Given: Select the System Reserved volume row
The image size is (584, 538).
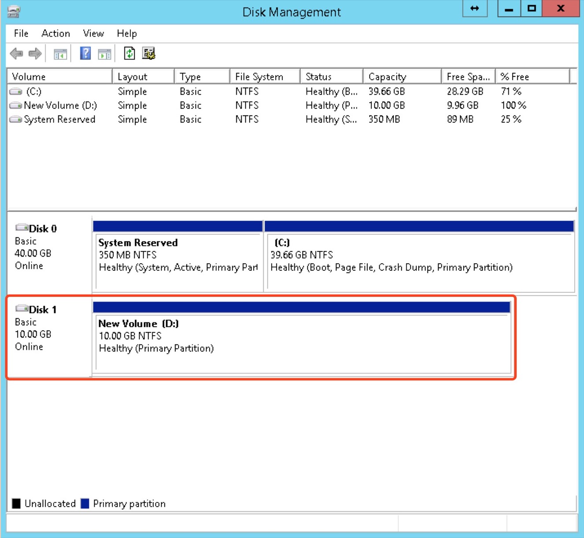Looking at the screenshot, I should [x=59, y=120].
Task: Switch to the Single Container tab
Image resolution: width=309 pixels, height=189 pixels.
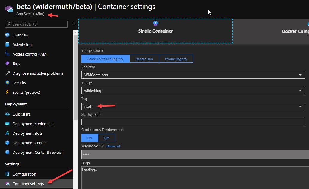Action: point(155,31)

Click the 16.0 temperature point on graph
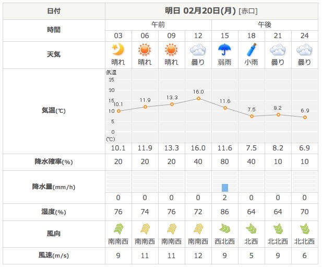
● ● ● ●
EXERCISE DIRECTIONS: With all pictures omitted, return exactly the lines from the one containing "Task: Switch to the Single Container tab" through the end of the entries above.

SOLUTION FOR THIS TASK:
Task: Switch to the Single Container tab
Image resolution: width=309 pixels, height=189 pixels.
Action: point(155,31)

Click the 16.0 temperature point on graph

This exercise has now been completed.